HOW TO COMPLETE THIS TASK:
The lines that make up this material should each be returned exactly.

DATA SECTION:
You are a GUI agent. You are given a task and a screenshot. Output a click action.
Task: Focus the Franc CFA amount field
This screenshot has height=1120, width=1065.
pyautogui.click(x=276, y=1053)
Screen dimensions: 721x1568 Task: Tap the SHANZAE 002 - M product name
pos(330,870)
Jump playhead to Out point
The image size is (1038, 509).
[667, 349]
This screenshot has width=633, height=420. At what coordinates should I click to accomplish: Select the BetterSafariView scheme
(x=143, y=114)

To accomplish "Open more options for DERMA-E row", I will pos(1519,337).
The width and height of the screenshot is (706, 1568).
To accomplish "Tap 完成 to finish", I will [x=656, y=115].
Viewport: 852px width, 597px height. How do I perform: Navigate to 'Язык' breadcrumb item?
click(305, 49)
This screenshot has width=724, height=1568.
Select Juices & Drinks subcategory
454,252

EXERCISE SOLUTION:
You are a GUI agent. You are given a task and a screenshot. Output a click action.
Task: Focus the Franc CFA amount field
This screenshot has height=1120, width=1065.
pyautogui.click(x=276, y=1053)
Screen dimensions: 721x1568 Task: Tap the SHANZAE 002 - M product name
pos(330,870)
Jump playhead to Out point
The image size is (1038, 509).
[667, 349]
This screenshot has width=633, height=420. At what coordinates should I click to accomplish: Select the BetterSafariView scheme
(x=143, y=114)

To accomplish "Open more options for DERMA-E row", I will pos(1519,337).
The width and height of the screenshot is (706, 1568).
To accomplish "Tap 完成 to finish", I will [x=656, y=115].
Viewport: 852px width, 597px height. How do I perform: Navigate to 'Язык' breadcrumb item?
click(305, 49)
This screenshot has width=724, height=1568.
Select Juices & Drinks subcategory
454,252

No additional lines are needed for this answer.